Biden entered the day with 898 delegates of the 1,991 he needs to clinch the nomination, and ended Tuesday with 1,147 delegates and Sanders at 861 delegates, according to a tally by the New York Times.
Despite fears that the novel coronavirus might affect turnout – and the fact that Maricopa County cut its polling locations from 229 to 148 to cope with the fast moving virus – turnout appeared to be good and voters reported a positive experience at the polls Tuesday, Arizona Democratic Party spokesman Matt Grodsky said.

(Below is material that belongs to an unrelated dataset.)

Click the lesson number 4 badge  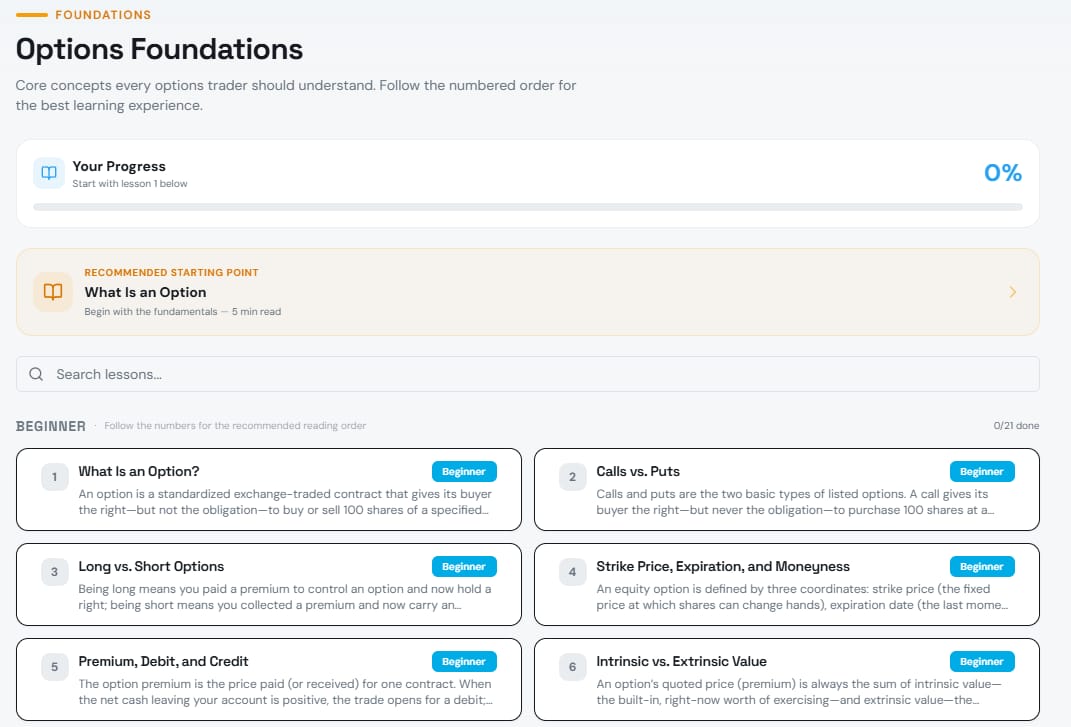572,572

Rheanna Schmidt voted early Tuesday at a West Valley location and said there were more polling volunteers than people voting, but the process was smooth and quick because she had the proper identification.
But Schmidt said “I’d be lying,” if she claimed she wasn’t worried about voting amid the COVID-19 pandemic.

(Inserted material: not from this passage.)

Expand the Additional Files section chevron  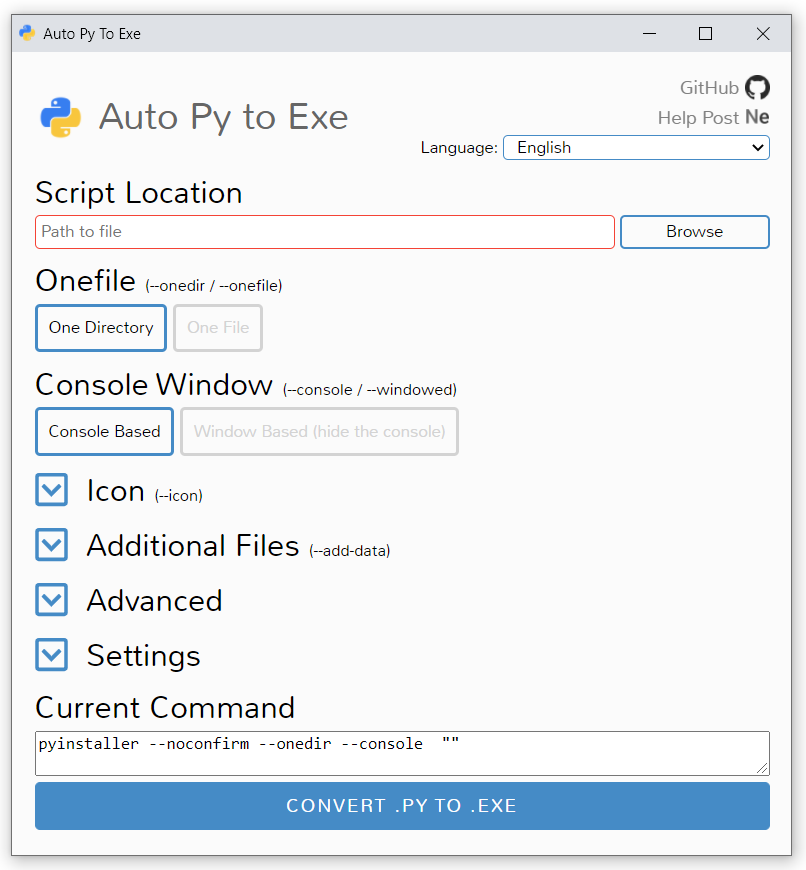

“There’s been some talk recently that this coronavirus situation is kind of our generation’s World War II and it is a big situation that we’re having to deal with,” Schmidt said. “It was important to me to vote because … I made a commitment to my grandfather who was in World War II that I would always vote.”
Bentz said closed polls could lead to voter confusion but “because we have vote-by-mail, we were able to successfully conduct an election and ensure that the majority of those who wanted to vote were able to have their voice heard.”

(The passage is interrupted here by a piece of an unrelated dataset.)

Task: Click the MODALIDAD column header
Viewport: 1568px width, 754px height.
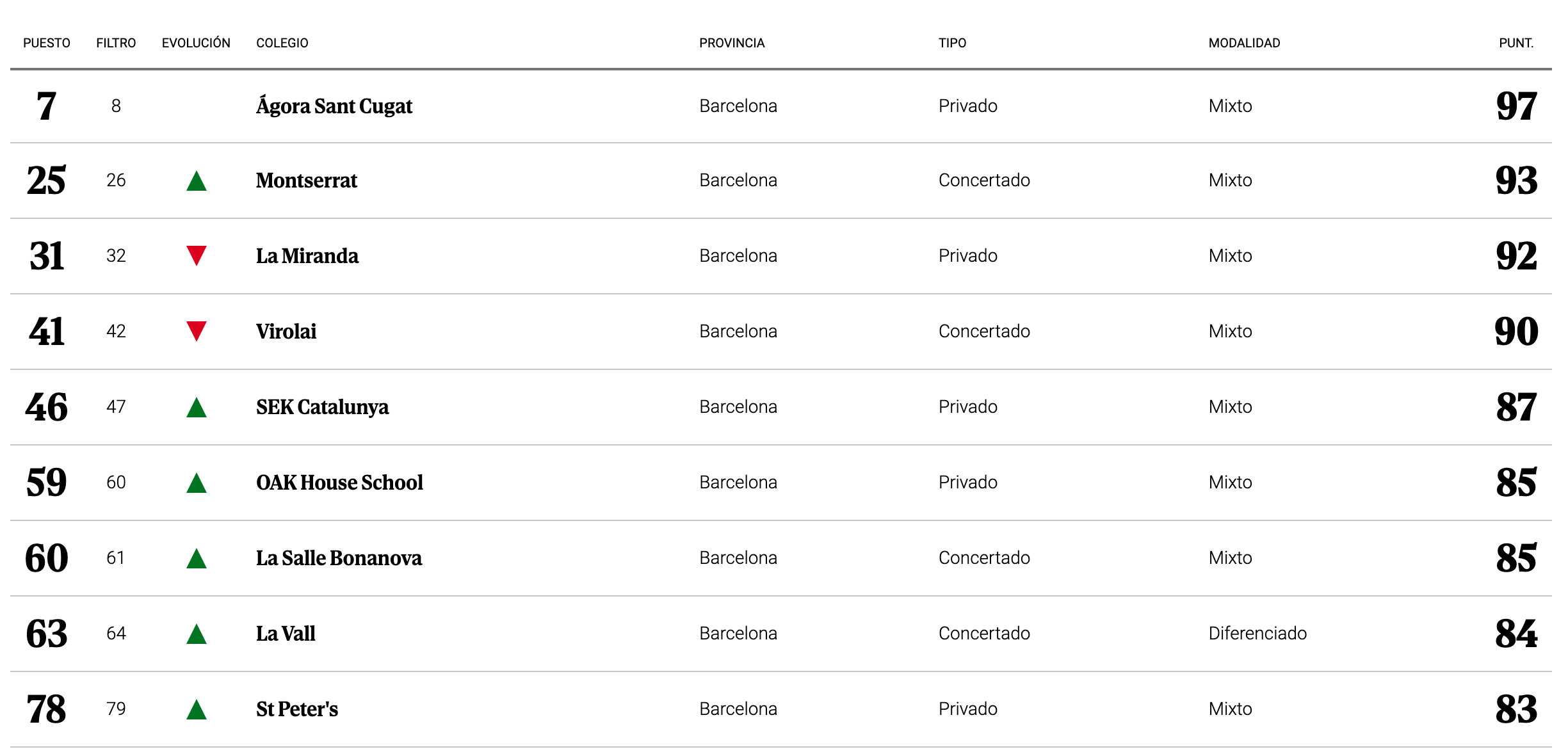Action: (x=1244, y=43)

The roughly 480,000 early ballots cast in this election represent about 39% of the state’s registered Democrats, according to a statement from the Arizona Democratic Party.
The race was much more crowded until a few weeks ago when Biden, who had been trailing in early states, staged a rout in South Carolina. That was followed by strong showings on Super Tuesday, when voters in 14 states went to the polls.
Within days, once-prominent Democratic hopefuls, including Buttigieg, Klobuchar, Bloomberg and Warren, dropped out of the race. Buttigieg, Klobuchar and Bloomberg quickly endorsed Biden, along with California Sen. Kamala Harris and New Jersey Sen. Cory Booker, two other presidential hopefuls who had dropped out earlier.
Endorsements in Arizona followed, from Sen. Kyrsten Sinema and Phoenix Rep. Ruben Gallego, D-Phoenix. Rep. Greg Stanton, D-Phoenix, said he voted for Biden by mail two weeks ago.
“Biden is the strongest candidate to really unite this country, Republicans and Democrats around our common values and a common vision for the future of America,” Stanton said Tuesday.
He believes Biden has the best chance of defeating President Donald Trump while allowing down-ticket Democrats to make gains in the House and Senate.